Roasting Marshmallows Over Hawaii's Volcano Vents Is A Bad Idea, USGS Warns
One person's river of molten lava is another person's snacking opportunity.
What you need to know
- Hawaii's Kilauea volcano has seen violent eruptions over the past four weeks
- The US Geological Survey (USGS) has issued continuous updates and warnings
- One avid snacker has been left seriously disappointed
As Hawaii's Kilauea volcano continues to spew lava, ash and toxic gas thousands of metres into the air, destroy roads and properties and force thousands from their homes, one avid snacker has only one thing on his mind: marshmallows.
He's posed the question everyone is really thinking, but is too afraid to ask: if you had a long enough stick, could you roast up a tasty treat over a volcano vent?
Devastatingly, the answer appears to be no.
Taking a break from posting the latest updates and volcano warnings, the US Geological Survey responded to Twitter user Jay Furr's pressing query.
"Is it safe to roast marshmallows over volcanic vents?" he asked. "Assuming you had a long enough stick, that is? Or would the resulting marshmallows be poisonous?
Dealing a blow to s'mores lovers across the island, the USGS issued a stern warning.
"Erm... we're going to have to say no, that's not safe," it tweeted.

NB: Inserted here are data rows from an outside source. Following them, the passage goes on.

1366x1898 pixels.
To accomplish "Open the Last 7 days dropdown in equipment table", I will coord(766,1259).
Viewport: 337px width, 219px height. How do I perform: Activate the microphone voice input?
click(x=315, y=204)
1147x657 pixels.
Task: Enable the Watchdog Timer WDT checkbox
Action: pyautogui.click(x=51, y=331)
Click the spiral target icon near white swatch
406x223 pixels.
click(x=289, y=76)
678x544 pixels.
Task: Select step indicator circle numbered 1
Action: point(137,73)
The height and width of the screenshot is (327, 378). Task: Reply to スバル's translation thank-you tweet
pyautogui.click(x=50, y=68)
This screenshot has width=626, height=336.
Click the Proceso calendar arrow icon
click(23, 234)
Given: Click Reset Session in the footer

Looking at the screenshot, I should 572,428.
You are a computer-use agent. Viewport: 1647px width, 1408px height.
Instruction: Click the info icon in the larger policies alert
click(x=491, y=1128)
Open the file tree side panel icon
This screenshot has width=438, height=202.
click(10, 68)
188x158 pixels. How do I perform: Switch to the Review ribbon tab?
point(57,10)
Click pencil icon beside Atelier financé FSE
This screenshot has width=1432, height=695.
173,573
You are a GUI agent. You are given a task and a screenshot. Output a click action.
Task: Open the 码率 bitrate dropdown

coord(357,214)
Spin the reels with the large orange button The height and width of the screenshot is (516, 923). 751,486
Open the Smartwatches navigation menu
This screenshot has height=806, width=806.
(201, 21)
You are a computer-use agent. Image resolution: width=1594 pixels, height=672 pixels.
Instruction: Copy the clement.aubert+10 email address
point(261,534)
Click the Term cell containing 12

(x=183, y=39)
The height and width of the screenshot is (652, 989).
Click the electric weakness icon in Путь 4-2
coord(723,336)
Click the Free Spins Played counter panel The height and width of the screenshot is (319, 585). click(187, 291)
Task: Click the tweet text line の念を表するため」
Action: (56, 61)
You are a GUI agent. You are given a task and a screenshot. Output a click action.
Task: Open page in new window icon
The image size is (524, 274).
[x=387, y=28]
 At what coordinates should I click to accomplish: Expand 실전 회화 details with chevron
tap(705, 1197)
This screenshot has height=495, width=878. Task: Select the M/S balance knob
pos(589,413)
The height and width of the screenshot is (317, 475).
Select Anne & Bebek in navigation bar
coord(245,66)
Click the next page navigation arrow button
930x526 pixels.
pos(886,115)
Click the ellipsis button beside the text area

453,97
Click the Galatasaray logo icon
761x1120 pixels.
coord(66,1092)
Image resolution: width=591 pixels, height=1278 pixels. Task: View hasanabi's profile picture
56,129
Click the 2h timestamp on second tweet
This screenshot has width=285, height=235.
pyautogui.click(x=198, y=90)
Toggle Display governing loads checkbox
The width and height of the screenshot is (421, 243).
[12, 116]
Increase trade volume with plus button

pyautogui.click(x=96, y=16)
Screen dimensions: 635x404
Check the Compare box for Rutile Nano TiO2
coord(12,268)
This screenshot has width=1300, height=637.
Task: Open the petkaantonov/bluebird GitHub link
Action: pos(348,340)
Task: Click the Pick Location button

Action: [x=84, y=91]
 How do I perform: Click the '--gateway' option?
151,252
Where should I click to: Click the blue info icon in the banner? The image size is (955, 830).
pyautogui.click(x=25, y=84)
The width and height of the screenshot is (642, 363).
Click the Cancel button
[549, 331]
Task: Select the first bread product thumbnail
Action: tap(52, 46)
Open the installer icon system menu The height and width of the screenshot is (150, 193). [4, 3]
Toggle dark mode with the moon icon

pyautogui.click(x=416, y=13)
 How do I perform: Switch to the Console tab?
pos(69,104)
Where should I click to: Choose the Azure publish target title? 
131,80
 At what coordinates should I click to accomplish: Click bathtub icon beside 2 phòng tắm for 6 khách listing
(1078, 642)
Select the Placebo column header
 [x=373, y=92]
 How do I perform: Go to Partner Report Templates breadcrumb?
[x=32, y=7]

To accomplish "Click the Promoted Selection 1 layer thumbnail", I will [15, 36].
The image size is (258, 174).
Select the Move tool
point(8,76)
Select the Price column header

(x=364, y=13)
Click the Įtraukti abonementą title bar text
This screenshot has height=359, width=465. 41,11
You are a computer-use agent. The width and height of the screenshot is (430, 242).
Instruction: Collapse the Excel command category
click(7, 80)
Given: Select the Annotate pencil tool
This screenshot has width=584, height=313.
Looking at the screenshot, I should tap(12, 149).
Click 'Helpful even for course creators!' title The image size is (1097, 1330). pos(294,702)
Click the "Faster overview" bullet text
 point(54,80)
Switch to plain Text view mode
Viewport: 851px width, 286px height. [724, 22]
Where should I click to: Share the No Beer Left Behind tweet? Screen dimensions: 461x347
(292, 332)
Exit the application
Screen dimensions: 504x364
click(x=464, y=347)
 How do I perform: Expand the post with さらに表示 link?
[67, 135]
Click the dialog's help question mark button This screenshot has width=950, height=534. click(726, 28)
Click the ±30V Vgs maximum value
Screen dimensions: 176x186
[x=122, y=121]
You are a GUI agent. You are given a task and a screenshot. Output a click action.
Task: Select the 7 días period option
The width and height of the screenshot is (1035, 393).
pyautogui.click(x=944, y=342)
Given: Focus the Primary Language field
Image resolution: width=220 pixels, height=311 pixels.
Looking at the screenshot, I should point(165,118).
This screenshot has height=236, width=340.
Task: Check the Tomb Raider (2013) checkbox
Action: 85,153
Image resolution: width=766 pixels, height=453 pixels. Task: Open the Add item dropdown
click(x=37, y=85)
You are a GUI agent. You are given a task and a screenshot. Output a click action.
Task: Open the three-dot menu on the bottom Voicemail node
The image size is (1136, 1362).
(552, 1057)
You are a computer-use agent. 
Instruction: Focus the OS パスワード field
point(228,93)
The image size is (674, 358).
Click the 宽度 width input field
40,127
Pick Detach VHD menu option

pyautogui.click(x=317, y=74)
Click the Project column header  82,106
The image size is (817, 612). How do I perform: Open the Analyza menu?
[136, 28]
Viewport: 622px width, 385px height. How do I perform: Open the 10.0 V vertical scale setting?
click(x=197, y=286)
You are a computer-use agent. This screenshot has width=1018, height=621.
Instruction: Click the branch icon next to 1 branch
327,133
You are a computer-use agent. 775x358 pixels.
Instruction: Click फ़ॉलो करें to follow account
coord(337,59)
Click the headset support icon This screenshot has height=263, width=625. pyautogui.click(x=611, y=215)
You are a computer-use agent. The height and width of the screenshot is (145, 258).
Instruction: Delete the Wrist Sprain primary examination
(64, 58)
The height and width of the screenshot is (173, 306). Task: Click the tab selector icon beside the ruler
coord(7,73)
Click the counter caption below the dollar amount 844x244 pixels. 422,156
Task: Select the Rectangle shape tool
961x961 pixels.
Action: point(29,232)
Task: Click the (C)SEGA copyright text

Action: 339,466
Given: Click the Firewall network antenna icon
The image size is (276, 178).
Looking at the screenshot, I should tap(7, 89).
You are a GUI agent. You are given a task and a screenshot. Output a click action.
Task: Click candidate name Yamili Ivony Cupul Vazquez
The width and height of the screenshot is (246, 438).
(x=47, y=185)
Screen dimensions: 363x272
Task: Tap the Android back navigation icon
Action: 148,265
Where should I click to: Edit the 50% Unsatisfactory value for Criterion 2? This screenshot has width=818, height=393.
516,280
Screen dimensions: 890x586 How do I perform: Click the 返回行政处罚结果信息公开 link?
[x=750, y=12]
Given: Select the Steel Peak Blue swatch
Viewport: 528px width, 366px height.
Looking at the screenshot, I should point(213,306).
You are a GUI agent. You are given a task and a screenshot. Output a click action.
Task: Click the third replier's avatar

"(Please don't try!) If the vent is emitting a lot of SO2 or H2S, they would taste BAD. And if you add sulfuric acid (in vog, for example) to sugar, you get a pretty spectacular reaction."
The Q&A session sparked a similar reaction across social media, with the post being shared hundreds of times.
According to US authorities, sulfur dioxide and hydrogen sulfide, combined with volcanic smog, don't make for great roasting agents.
It seems Hawaiians in the path of Kilauea volcano will have to resort to cooking their marshmallows the old fashioned way.